Robert J. Gordon, an economist at Northwestern University has recently published an important new book, The Rise and Fall of American Growth, which argues that the U.S. has entered a new age of stagnation. Paul Krugman has a good review of the book here.

While Gordon's argument is often characterized as being the opposite of the argument I have made in my two books about the impact of advancing automation technology on the job market (most recently, Rise of the Robots), there are many areas in which I think we would agree.
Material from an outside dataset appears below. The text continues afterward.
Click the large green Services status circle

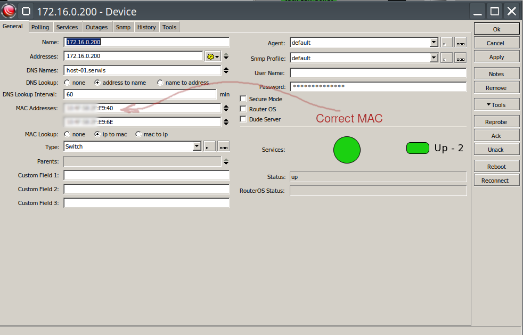pos(347,150)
Gordon's main point is that we no longer have the kind of robust, broad-based innovation that powered economic growth and rising living standards between roughly 1870 and 1970. Electricity, cars, planes, indoor plumbing and all the rest completely changed the quality of our lives during this period, and we haven't seen anything comparable in the decades since. This is certainly true. However, I think it's clear that innovation since then has continued (and even accelerated) but has focused largely in the information and communication technology arenas. This has not had the same impact on median incomes and living standards, and I think one important reason is that information technology is increasingly substituting for cognitive human labor.

There seems to be a fundamental assumption underlying Gordon's analysis: IF ONLY we could once again have that broad-based, robust innovation, then nearly everyone would be better off, and we would again see real incomes for average workers once again rising (just like pre-1970). I think most economists would probably buy into this assumption.
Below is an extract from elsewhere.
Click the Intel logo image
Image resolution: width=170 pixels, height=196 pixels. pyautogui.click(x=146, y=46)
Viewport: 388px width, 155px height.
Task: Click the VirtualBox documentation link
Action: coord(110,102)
I think that assumption is wrong. It's wrong because information technology (and specifically artificial intelligence) is going to intertwine with any innovations that occur in the future and make everything less labor intensive. Unless we change our economic rules (perhaps with something like a guaranteed income), broad-based prosperity will remain elusive even if those robust innovations do eventually show up. The innovations may come, but the people at the top of the income distribution will continue to capture nearly all the gains.

The key insight is that those 1870-1970 innovations were all powerful job creators, and in the market economy jobs are the only mechanism that distributes income to the bulk of the population. (Think of the millions of solid middle class jobs created by the rise of the automotive industry--manufacturing, driving, repairing, fueling, insuring, and even washing, cars and trucks). The innovations of the future--regardless of how broad and disruptive they may be--are very unlikely to create that number of jobs, and the jobs that are created may well require skills and education beyond the capability of the average worker.
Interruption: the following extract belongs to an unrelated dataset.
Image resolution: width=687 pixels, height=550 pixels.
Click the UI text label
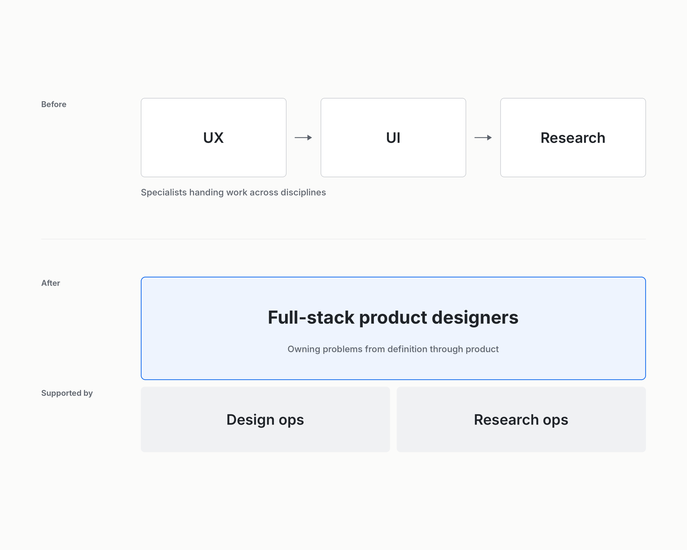pyautogui.click(x=393, y=138)
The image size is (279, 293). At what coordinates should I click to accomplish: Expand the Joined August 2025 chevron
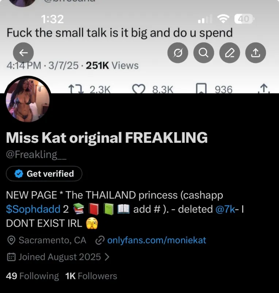click(x=107, y=257)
The chart below shows how compensation for average workers and productivity have decoupled since the mid-1970s. Suppose we suddenly have broad, 1900 to 1950-like innovation. Would that cause these two lines to converge? I doubt it.

I think that to some extent, Gordon may have missed the real story here. The most important insight is not that we no longer have broad-based innovation. It's that innovation no longer guarantees broad-based prosperity. To solve that problem, I think we will ultimately have to change our economic rules.